From the data below, extract every line that contains the string "Click", treating uppercase and lowercase letters as different.

══════

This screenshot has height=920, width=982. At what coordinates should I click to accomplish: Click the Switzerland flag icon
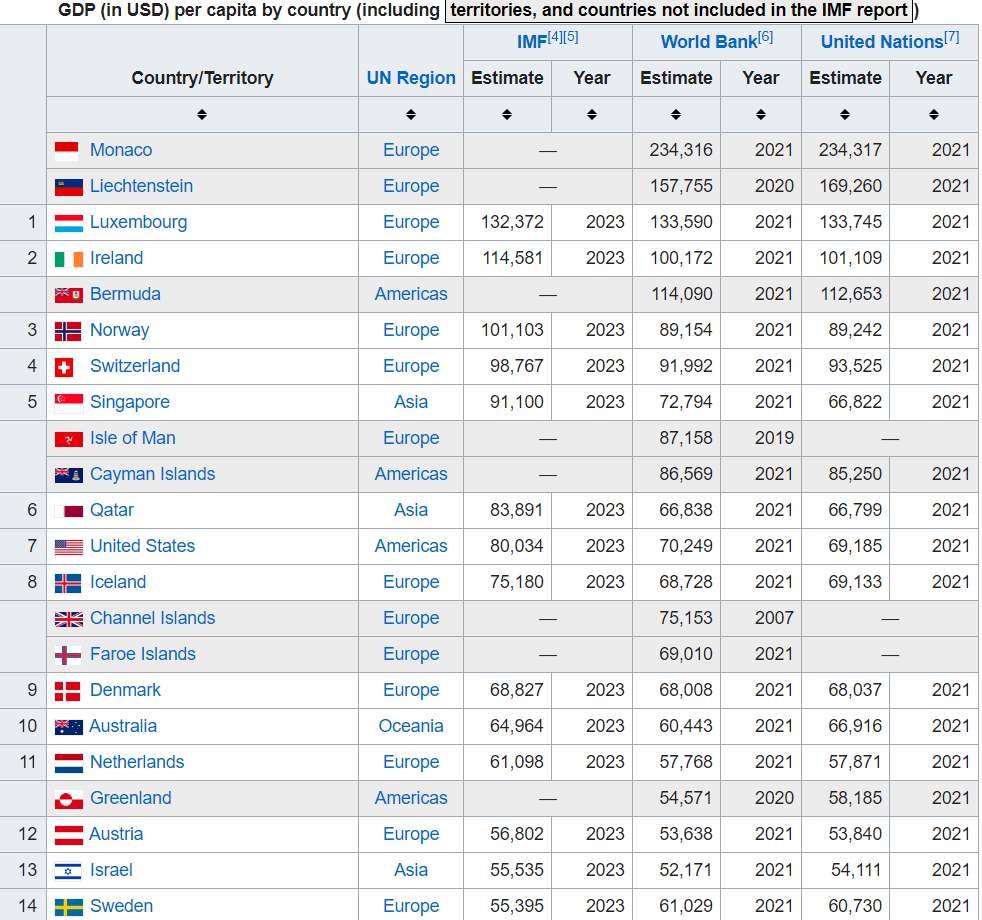(63, 366)
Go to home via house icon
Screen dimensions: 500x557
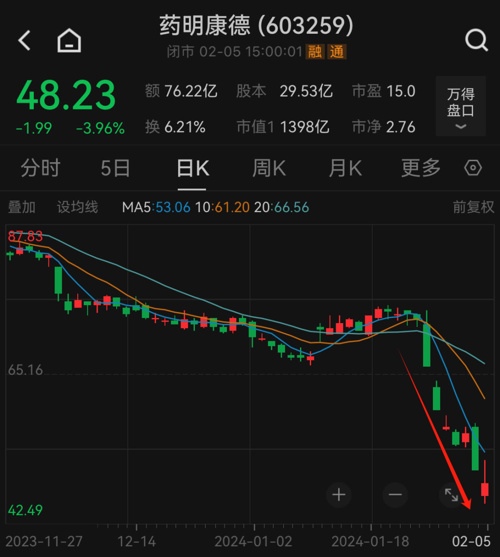[69, 40]
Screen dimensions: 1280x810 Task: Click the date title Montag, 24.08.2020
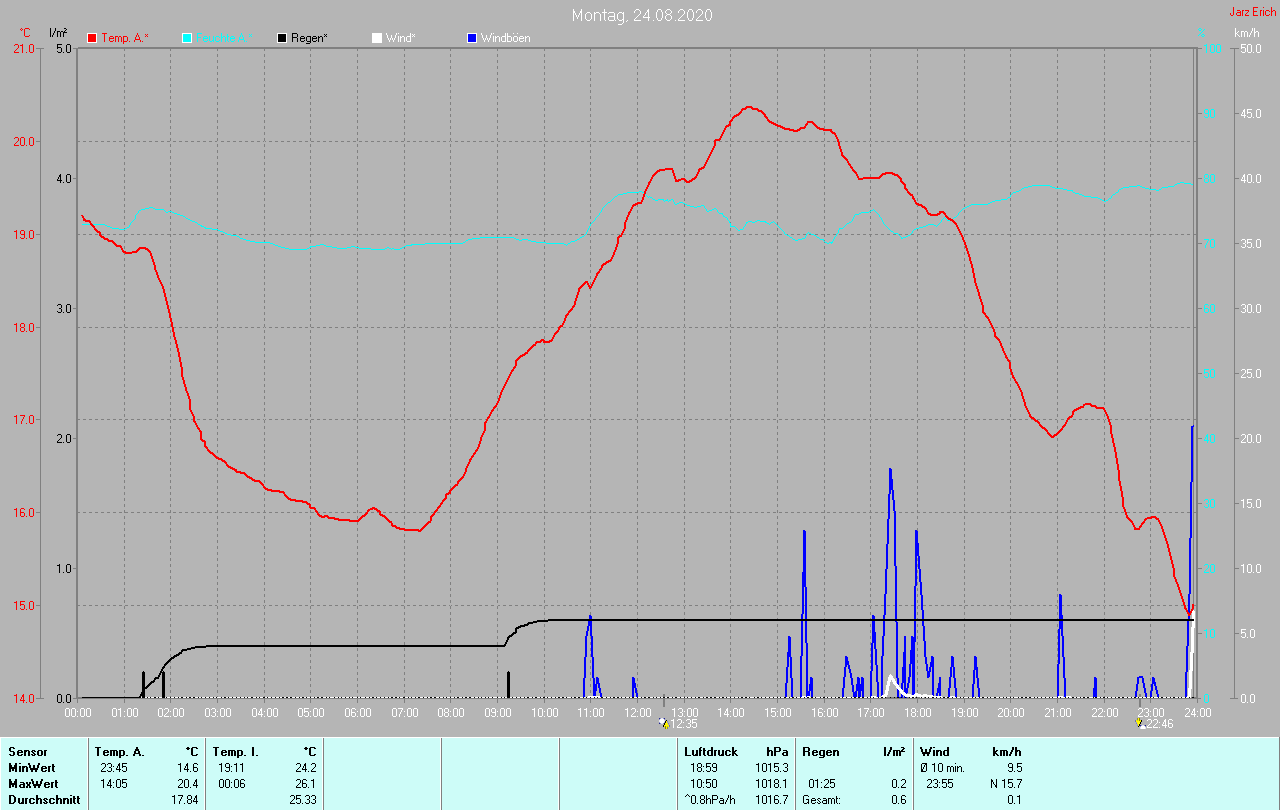642,15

══════

### RESULT OF THE EXERCISE:
This screenshot has height=920, width=982. At what coordinates should I click to accomplish: Click the Switzerland flag icon
Screen dimensions: 1280x810 Task: Click the date title Montag, 24.08.2020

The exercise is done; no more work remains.